Selected passage:
-- START --

Web Scraping: Intercepting XHR Requests

Have you ever tried scraping AJAX websites? Sites full of Javascript and XHR calls? Decipher tons of nested CSS selectors? Or worse, daily changing selector? Maybe you won't need that ever again. Keep on reading, XHR scraping might prove your ultimate solution!

Prerequisites

For the code to work, you will need python3 installed. Some systems have it pre-installed. After that, install Playwright and the browser binaries for Chromium, Firefox, and WebKit.

pip install playwright
playwright install

Intercept Responses

As we saw in a previous blog post about blocking resources, headless browsers allow request and response inspection. We will use Playwright in python for the demo, but it can be done in Javascript or using Puppeteer.

We can quickly inspect all the responses on a page. As we can see below, the response parameter contains the status, URL, and content itself. And that's what we'll be using instead of directly scraping content in the HTML using CSS selectors.

page.on("response", lambda response: print(
    "<<", response.status, response.url))

Use case: auction.com

Our first example will be auction.com. You might need proxies or a VPN Since it blocks outside of the countries they operate in. Anyway, it might be a problem trying to scrape from your IP since they will ban it eventually. Check out how to avoid blocking if you find any issues.

Here is a basic example of loading the page using Playwright while logging all the responses.

-- END --

Data shown:
-- START --

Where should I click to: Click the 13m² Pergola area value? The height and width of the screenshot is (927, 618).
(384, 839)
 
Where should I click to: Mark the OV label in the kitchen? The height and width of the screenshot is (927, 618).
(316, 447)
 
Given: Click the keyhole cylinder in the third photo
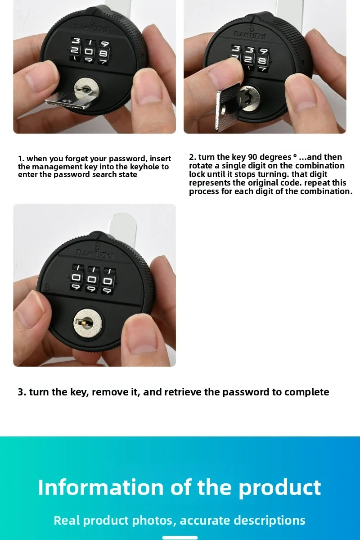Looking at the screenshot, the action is click(87, 322).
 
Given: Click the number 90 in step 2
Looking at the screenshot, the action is click(252, 157).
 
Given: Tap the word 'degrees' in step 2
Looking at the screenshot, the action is click(275, 157).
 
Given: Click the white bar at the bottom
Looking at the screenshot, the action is click(180, 537).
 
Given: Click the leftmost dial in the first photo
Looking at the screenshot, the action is click(75, 50).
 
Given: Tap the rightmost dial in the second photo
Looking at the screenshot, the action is click(263, 59).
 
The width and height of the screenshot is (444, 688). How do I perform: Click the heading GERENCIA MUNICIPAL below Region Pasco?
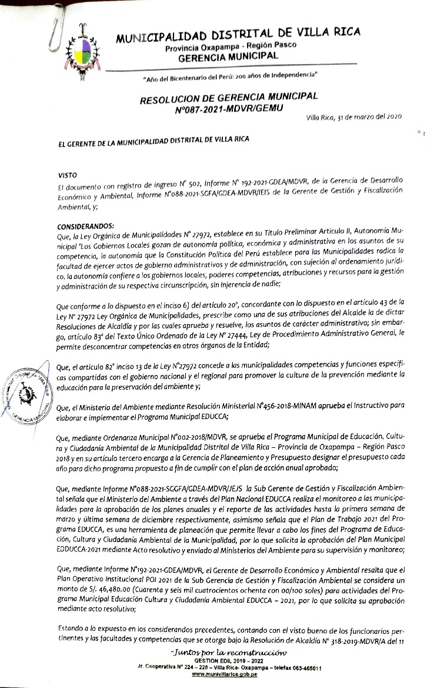tap(228, 56)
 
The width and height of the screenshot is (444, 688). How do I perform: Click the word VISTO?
tap(67, 175)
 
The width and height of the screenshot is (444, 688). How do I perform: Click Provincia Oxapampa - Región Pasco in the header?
tap(231, 46)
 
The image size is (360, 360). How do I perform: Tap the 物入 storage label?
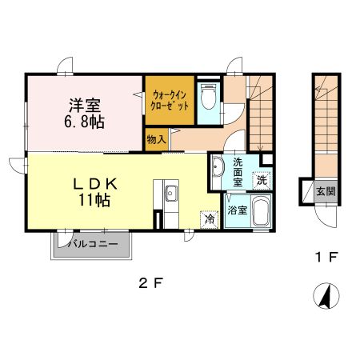pos(156,139)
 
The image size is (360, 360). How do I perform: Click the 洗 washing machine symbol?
pos(262,182)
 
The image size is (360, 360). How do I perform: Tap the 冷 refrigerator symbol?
pos(209,218)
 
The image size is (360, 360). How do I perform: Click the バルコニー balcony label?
pos(93,243)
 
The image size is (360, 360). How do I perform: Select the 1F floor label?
pos(322,258)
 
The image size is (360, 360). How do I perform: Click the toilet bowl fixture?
pos(208,99)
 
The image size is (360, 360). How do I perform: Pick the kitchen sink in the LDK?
pos(170,192)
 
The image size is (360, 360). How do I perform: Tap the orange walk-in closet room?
pos(169,102)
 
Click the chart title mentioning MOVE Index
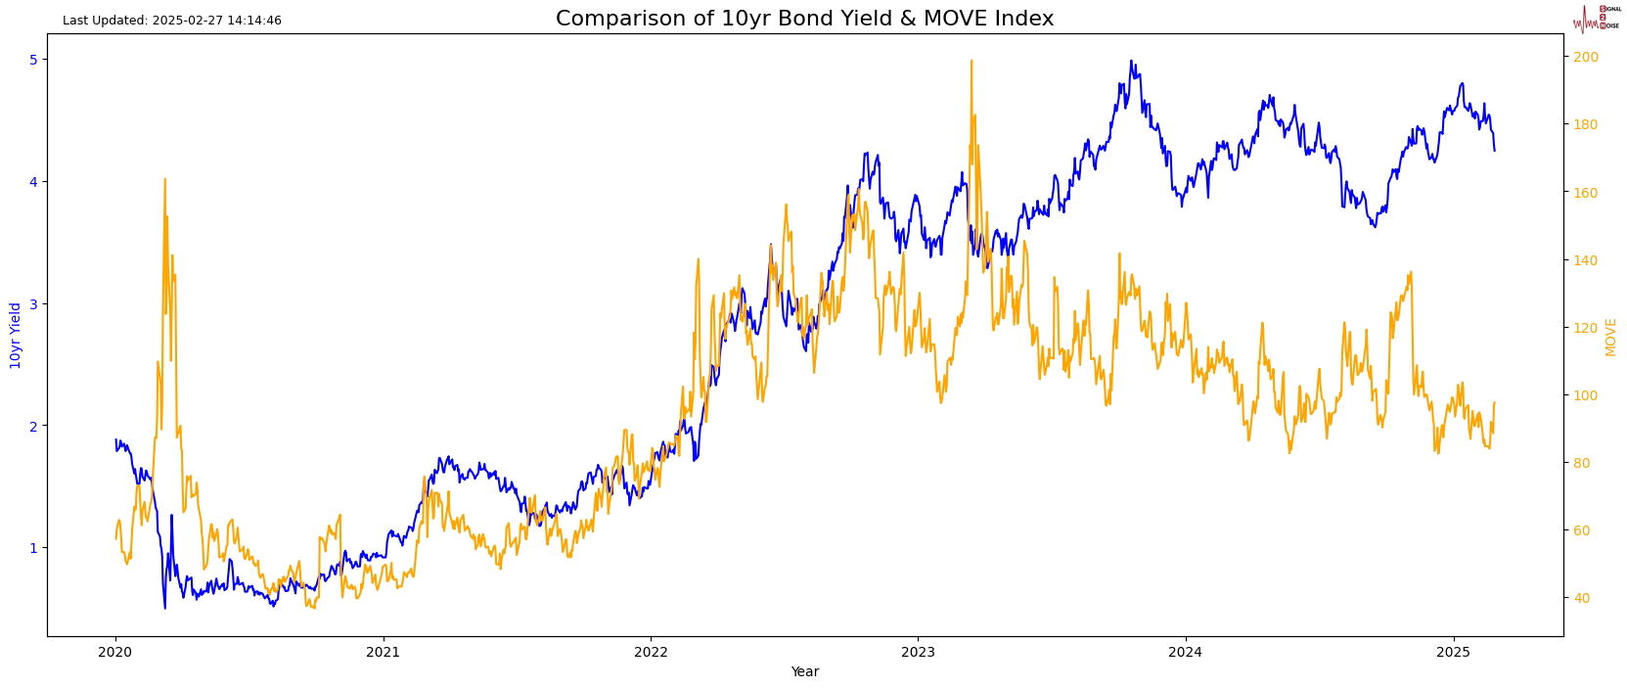[804, 19]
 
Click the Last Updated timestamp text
[172, 21]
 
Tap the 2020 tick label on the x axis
[115, 651]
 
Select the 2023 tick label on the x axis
[918, 651]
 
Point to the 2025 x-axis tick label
[1453, 651]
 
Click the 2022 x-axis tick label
[651, 651]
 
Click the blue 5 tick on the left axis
[32, 60]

-- END --

Task set:
1 - Using the web scraping text, decide whether each statement below agrees with it, and answer yes or no with the deciding words quoted from the text: (a) The demo uses Playwright in python. (b) Installing Playwright alone is enough, without any browser binaries. (c) auction.com can be scraped from any country without proxies or a VPN.
2 - Repeat the web scraping text word for word, from "Web Scraping: Intercepting" to "or using Puppeteer.".

Results for the exercise:
1 -
(a) Yes: "We will use Playwright in python for the demo"
(b) No: "After that, install Playwright and the browser binaries for Chromium, Firefox, and WebKit."
(c) No: "You might need proxies or a VPN Since it blocks outside of the countries they operate in."

2 -
Web Scraping: Intercepting XHR Requests

Have you ever tried scraping AJAX websites? Sites full of Javascript and XHR calls? Decipher tons of nested CSS selectors? Or worse, daily changing selector? Maybe you won't need that ever again. Keep on reading, XHR scraping might prove your ultimate solution!

Prerequisites

For the code to work, you will need python3 installed. Some systems have it pre-installed. After that, install Playwright and the browser binaries for Chromium, Firefox, and WebKit.

pip install playwright
playwright install

Intercept Responses

As we saw in a previous blog post about blocking resources, headless browsers allow request and response inspection. We will use Playwright in python for the demo, but it can be done in Javascript or using Puppeteer.